## LISTED ENTRIES
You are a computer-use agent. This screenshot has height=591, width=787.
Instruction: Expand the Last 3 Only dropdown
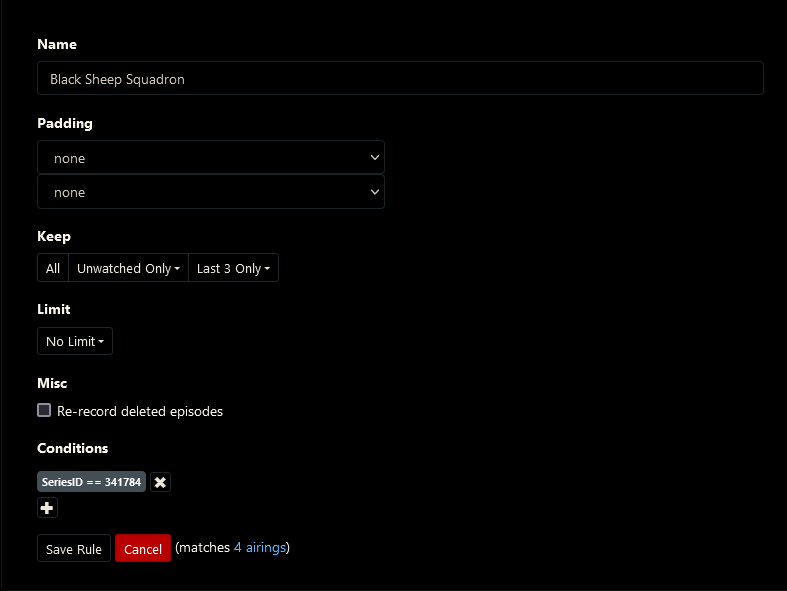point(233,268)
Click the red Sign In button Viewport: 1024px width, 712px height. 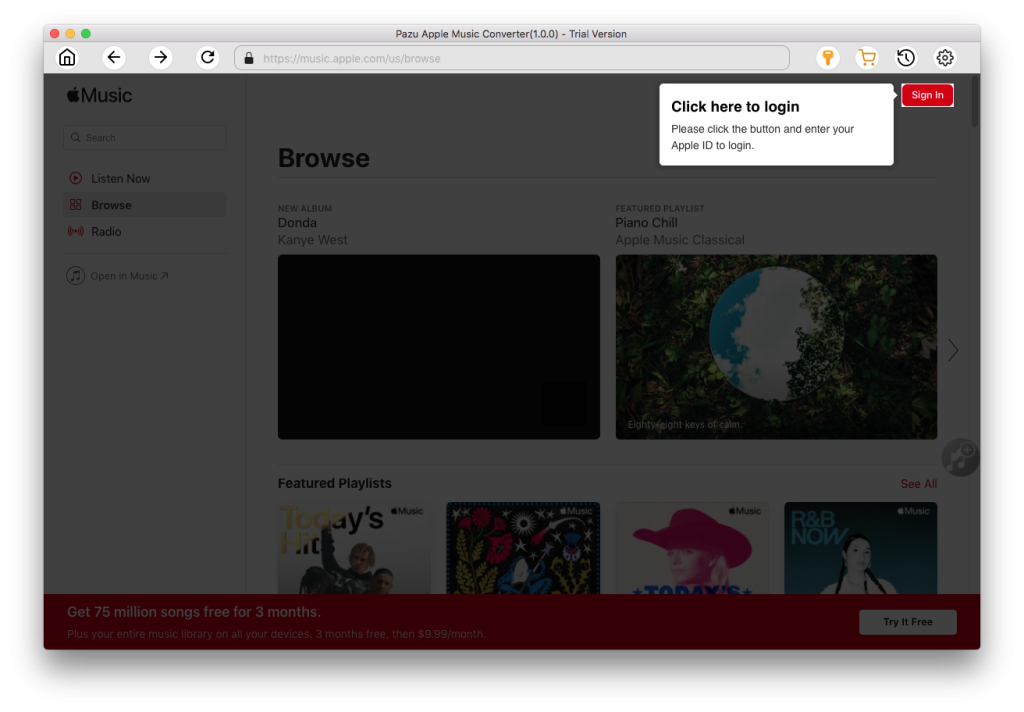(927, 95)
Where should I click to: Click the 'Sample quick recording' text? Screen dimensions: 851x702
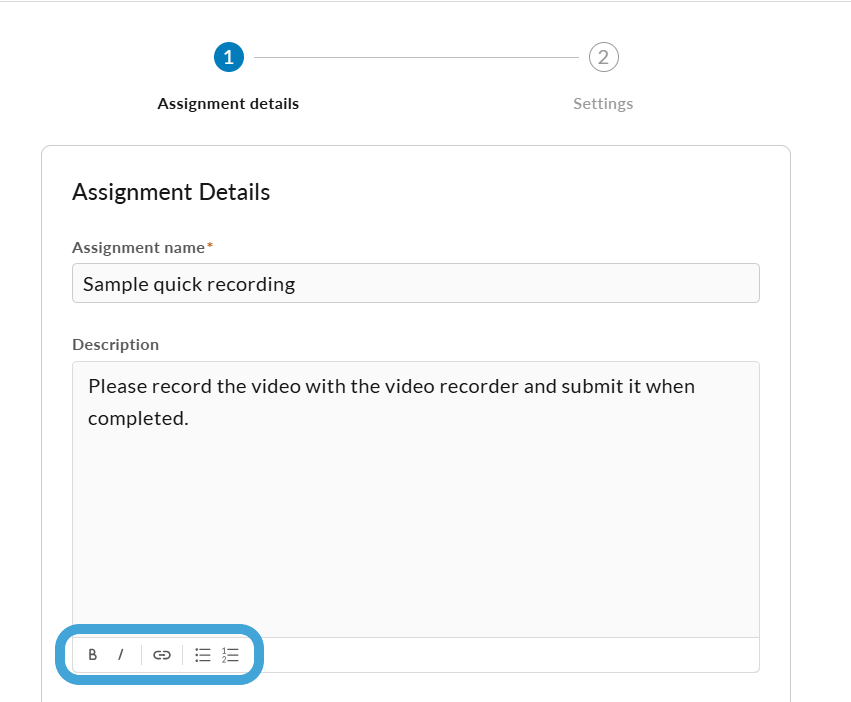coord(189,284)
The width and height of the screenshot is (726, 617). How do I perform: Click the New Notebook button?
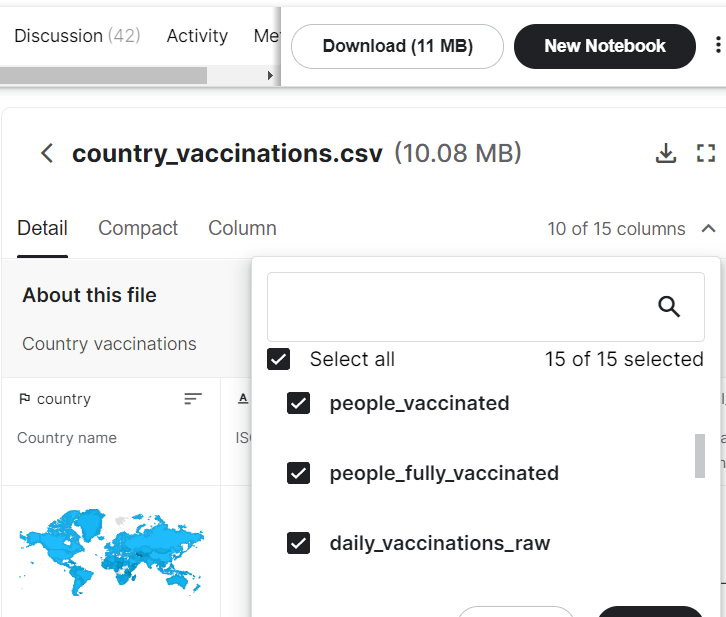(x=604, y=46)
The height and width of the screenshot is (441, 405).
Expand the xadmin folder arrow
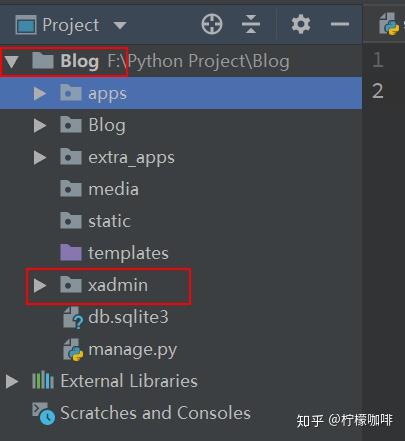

* * *

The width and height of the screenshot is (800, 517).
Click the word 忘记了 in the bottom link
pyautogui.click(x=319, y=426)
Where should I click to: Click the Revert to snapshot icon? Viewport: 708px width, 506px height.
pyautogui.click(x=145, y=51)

## WORK ORDER
Leaving pictures out, output the lines of the data above from the one with "The width and height of the screenshot is (726, 617)." through the one with "Expand the xadmin folder arrow", word for word.

## SOLVED EXERCISE
The width and height of the screenshot is (726, 617). How do I perform: Click the New Notebook button?
(x=604, y=46)
The height and width of the screenshot is (441, 405).
Expand the xadmin folder arrow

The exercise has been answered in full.